▶ _Stored data_:

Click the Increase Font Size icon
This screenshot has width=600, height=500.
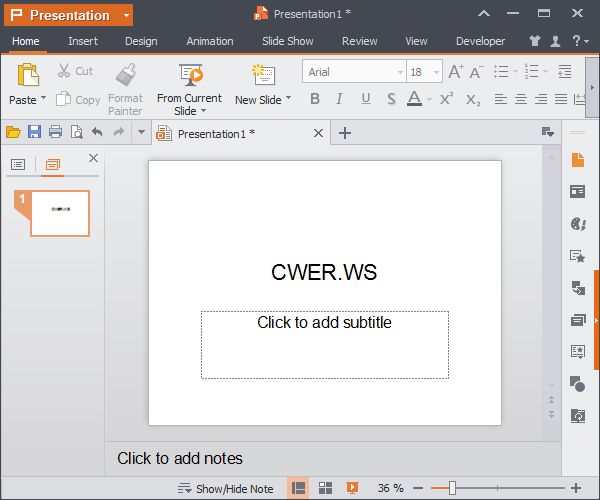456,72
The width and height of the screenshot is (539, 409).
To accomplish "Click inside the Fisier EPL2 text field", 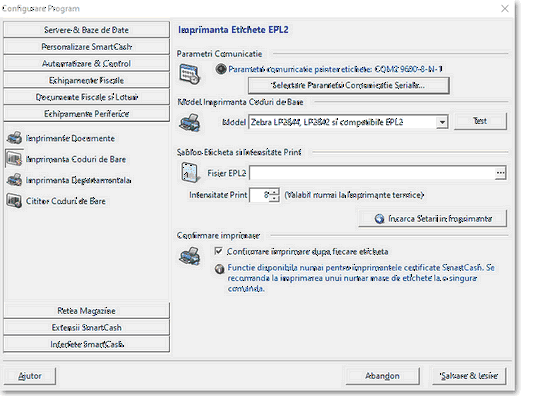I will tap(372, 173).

---

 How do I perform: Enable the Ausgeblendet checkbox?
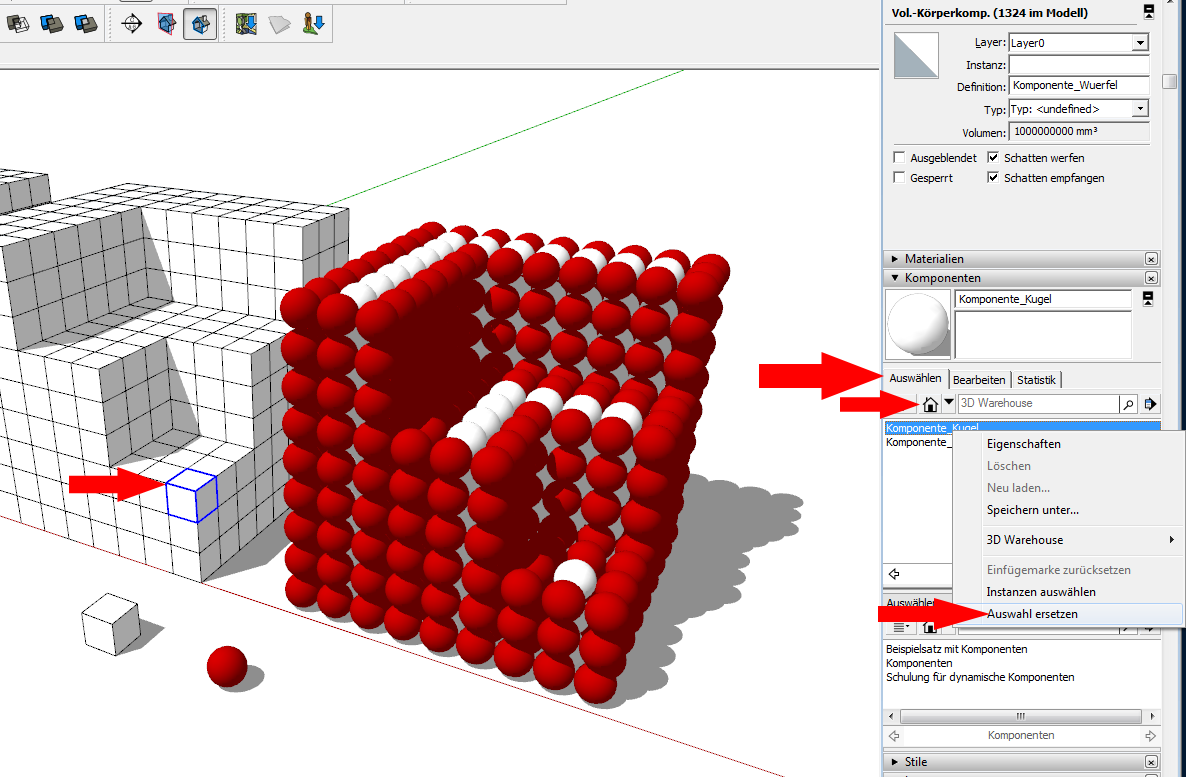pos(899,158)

▶ _Aim of the exercise_: Return the listing from the line with "How do I perform: Enable" to the line with "pos(899,158)" unchanged, leaving out the pictures.

▶ _Complete output_:
 How do I perform: Enable the Ausgeblendet checkbox?
pos(899,158)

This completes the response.